When Mr. Wu arrived in New York in January, he sat a friend down and explained his belief that law professors only get what he called “one extracurricular.”
“I wasn’t really sure which one I would get to. I started looking at the careers of successful academics,” he said.
There were the practitioners: Harvard’s Laurence Tribe and Stanford’s Kathleen Sullivan. The writers: New Republic legal-affairs editor and George Washington University law professor Jeffrey Rosen, and New York Times Magazine contributing writer and N.Y.U. law professor Noah Feldman. The policy advisor: Berkeley Law School dean Christopher Edley Jr., a veteran of the Carter and Clinton administrations.
He picked writing, for magazines, newspapers and the Internet, for now.
There’s his self-publishing. On his Web site, TimWu.org, Mr. Wu posts snapshots from his trips to places like Sierra Leone and Nepal, and hosts a blog-like section entitled “What’s New with Wu.” The barebones site can be viewed in Chinese, which he speaks “badly,” along with Japanese, French and German.

::::

**Exercise objective:**
Reproduce verbatim the portion of the passage about Mr. Wu's choice of extracurricular that runs between "When Mr. Wu" and "Internet, for now.", inclusive.

**The data:**
::::

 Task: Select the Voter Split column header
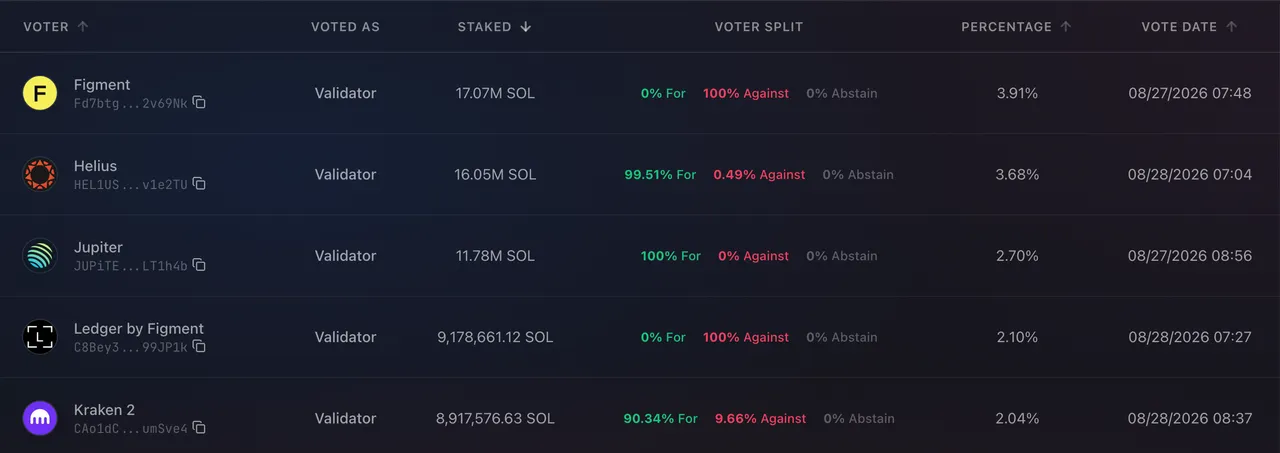[x=759, y=27]
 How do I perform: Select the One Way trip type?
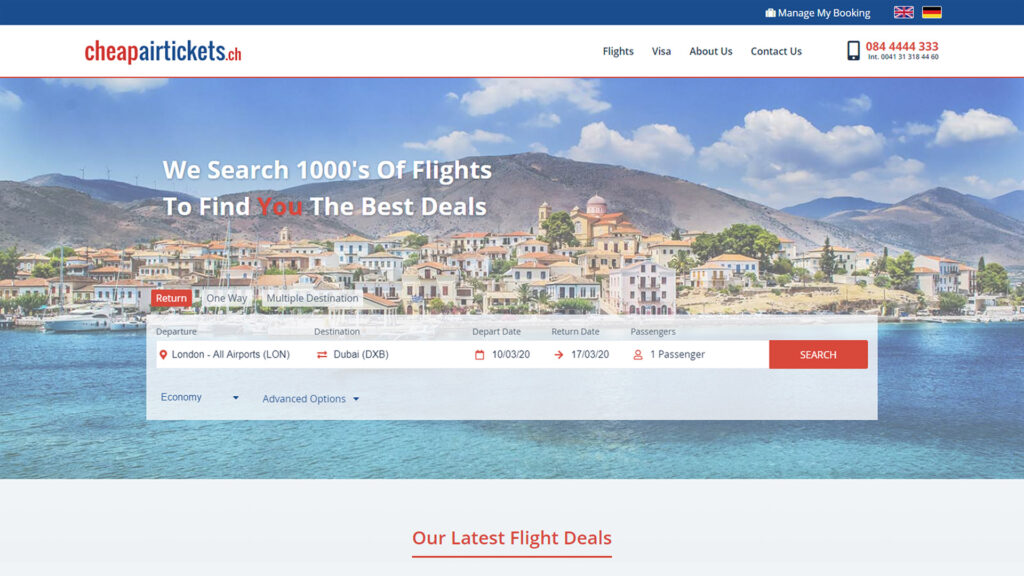click(x=227, y=298)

::::

**Reply:**
When Mr. Wu arrived in New York in January, he sat a friend down and explained his belief that law professors only get what he called “one extracurricular.”
“I wasn’t really sure which one I would get to. I started looking at the careers of successful academics,” he said.
There were the practitioners: Harvard’s Laurence Tribe and Stanford’s Kathleen Sullivan. The writers: New Republic legal-affairs editor and George Washington University law professor Jeffrey Rosen, and New York Times Magazine contributing writer and N.Y.U. law professor Noah Feldman. The policy advisor: Berkeley Law School dean Christopher Edley Jr., a veteran of the Carter and Clinton administrations.
He picked writing, for magazines, newspapers and the Internet, for now.